───── SOURCE DOCUMENT ─────

Design a container orchestration platform like Kubernetes that manages containerized applications across thousands of nodes with auto-scaling, service discovery, load balancing, self-healing, and zero-downtime deployments.

Functional Requirements

Container Management

  • Container Lifecycle: Create, start, stop, restart, delete containers
  • Image Management: Pull images from registries, cache locally
  • Resource Allocation: CPU, memory, disk, network limits per container
  • Health Checks: Liveness and readiness probes
  • Restart Policies: Always, on-failure, never
  • Container Logs: Collect and aggregate logs from all containers

Cluster Management

  • Node Management: Add/remove nodes dynamically
  • Node Health: Monitor node health and capacity
  • Node Labeling: Label nodes for workload placement
  • Node Taints: Prevent certain workloads on nodes
  • Cluster Autoscaling: Add/remove nodes based on demand

Workload Scheduling

  • Pod Scheduling: Place containers on appropriate nodes
  • Resource Requests: Guarantee minimum resources
  • Resource Limits: Enforce maximum resources
  • Affinity Rules: Co-locate or separate workloads
  • Priority Classes: Prioritize critical workloads
  • Preemption: Evict low-priority pods for high-priority

Service Discovery and Networking

  • Service Discovery: DNS-based service discovery
  • Load Balancing: Distribute traffic across pods
  • Network Policies: Control traffic between pods
  • Ingress: External access to services
  • Service Mesh: Advanced traffic management

Storage Management

  • Persistent Volumes: Attach storage to containers
  • Volume Types: Local, NFS, cloud storage (EBS, GCS)
  • Dynamic Provisioning: Auto-create volumes on demand
  • Volume Snapshots: Backup and restore volumes
  • Storage Classes: Different performance tiers

Configuration and Secrets

  • ConfigMaps: Store configuration data
  • Secrets: Store sensitive data (passwords, keys)

───── DATASET SECTION ─────

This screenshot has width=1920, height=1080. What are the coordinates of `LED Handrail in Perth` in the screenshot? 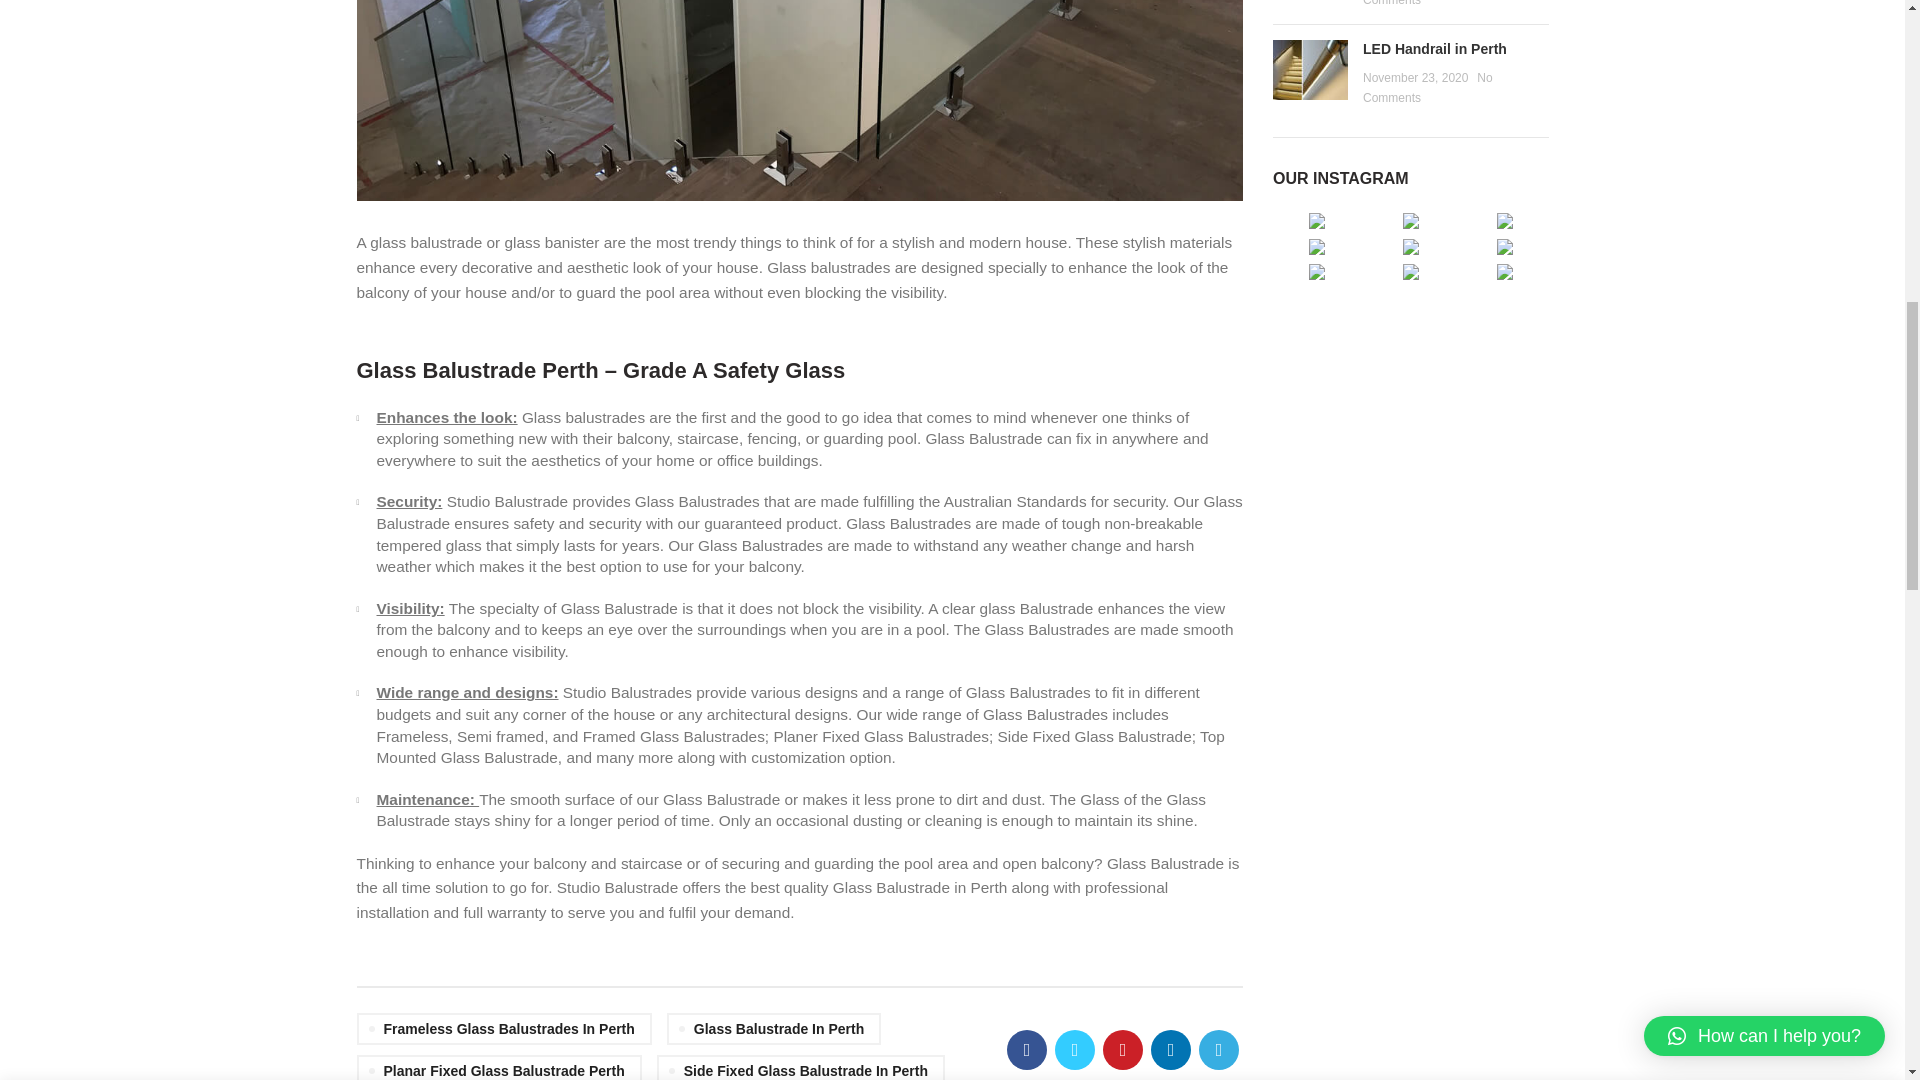 It's located at (1310, 70).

─────

PROBLEM SET:
**1)** How would this sentence from the orchestration design spec read in Spanish: "Design a container orchestration platform like Kubernetes that manages containerized applications across thousands of nodes with auto-scaling, service discovery, load balancing, self-healing, and zero-downtime deployments."?
**2)** Can you write out the orchestration design spec, unchanged, from "Storage Management" to "data (passwords, keys)"?

THE ANSWERS:
**1)** Diseña una plataforma de orquestación de contenedores como Kubernetes que gestione aplicaciones en contenedores a lo largo de miles de nodos, con escalado automático, descubrimiento de servicios, balanceo de carga, autorreparación y despliegues sin tiempo de inactividad.

**2)**
Storage Management

  • Persistent Volumes: Attach storage to containers
  • Volume Types: Local, NFS, cloud storage (EBS, GCS)
  • Dynamic Provisioning: Auto-create volumes on demand
  • Volume Snapshots: Backup and restore volumes
  • Storage Classes: Different performance tiers

Configuration and Secrets

  • ConfigMaps: Store configuration data
  • Secrets: Store sensitive data (passwords, keys)